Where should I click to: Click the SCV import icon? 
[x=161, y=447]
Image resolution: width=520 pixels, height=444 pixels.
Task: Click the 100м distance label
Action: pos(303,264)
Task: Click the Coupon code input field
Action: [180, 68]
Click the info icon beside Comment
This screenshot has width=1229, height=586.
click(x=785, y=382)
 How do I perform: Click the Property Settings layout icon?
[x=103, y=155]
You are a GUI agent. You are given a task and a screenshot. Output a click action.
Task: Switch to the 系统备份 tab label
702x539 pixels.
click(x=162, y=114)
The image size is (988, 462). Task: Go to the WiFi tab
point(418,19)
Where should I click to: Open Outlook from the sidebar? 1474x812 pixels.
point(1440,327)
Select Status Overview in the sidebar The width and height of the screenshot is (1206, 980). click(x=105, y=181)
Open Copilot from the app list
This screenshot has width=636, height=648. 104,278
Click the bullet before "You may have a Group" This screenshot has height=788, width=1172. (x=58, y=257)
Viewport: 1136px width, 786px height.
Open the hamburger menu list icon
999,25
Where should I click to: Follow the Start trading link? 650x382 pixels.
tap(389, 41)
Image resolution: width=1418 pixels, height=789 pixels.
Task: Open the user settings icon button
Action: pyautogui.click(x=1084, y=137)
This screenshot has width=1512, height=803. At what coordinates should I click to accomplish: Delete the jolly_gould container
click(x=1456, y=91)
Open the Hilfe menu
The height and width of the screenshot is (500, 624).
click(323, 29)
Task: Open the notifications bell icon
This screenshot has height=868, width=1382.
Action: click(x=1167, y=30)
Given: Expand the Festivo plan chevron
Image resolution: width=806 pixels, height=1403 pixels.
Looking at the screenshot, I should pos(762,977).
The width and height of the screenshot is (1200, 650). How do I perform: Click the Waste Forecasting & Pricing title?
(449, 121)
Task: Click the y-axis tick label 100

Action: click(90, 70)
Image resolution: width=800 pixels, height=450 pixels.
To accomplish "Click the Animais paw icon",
--------
# [Work request]
Only the lines above from the line with "Viewport: 1136px width, 786px height." to the line with "Given: Expand the Festivo plan chevron", those two lines included, should be reproduced exactly.

# [Task answer]
Viewport: 1136px width, 786px height.
Open the hamburger menu list icon
999,25
Where should I click to: Follow the Start trading link? 650x382 pixels.
tap(389, 41)
Image resolution: width=1418 pixels, height=789 pixels.
Task: Open the user settings icon button
Action: pyautogui.click(x=1084, y=137)
This screenshot has width=1512, height=803. At what coordinates should I click to accomplish: Delete the jolly_gould container
click(x=1456, y=91)
Open the Hilfe menu
The height and width of the screenshot is (500, 624).
click(323, 29)
Task: Open the notifications bell icon
This screenshot has height=868, width=1382.
Action: click(x=1167, y=30)
Given: Expand the Festivo plan chevron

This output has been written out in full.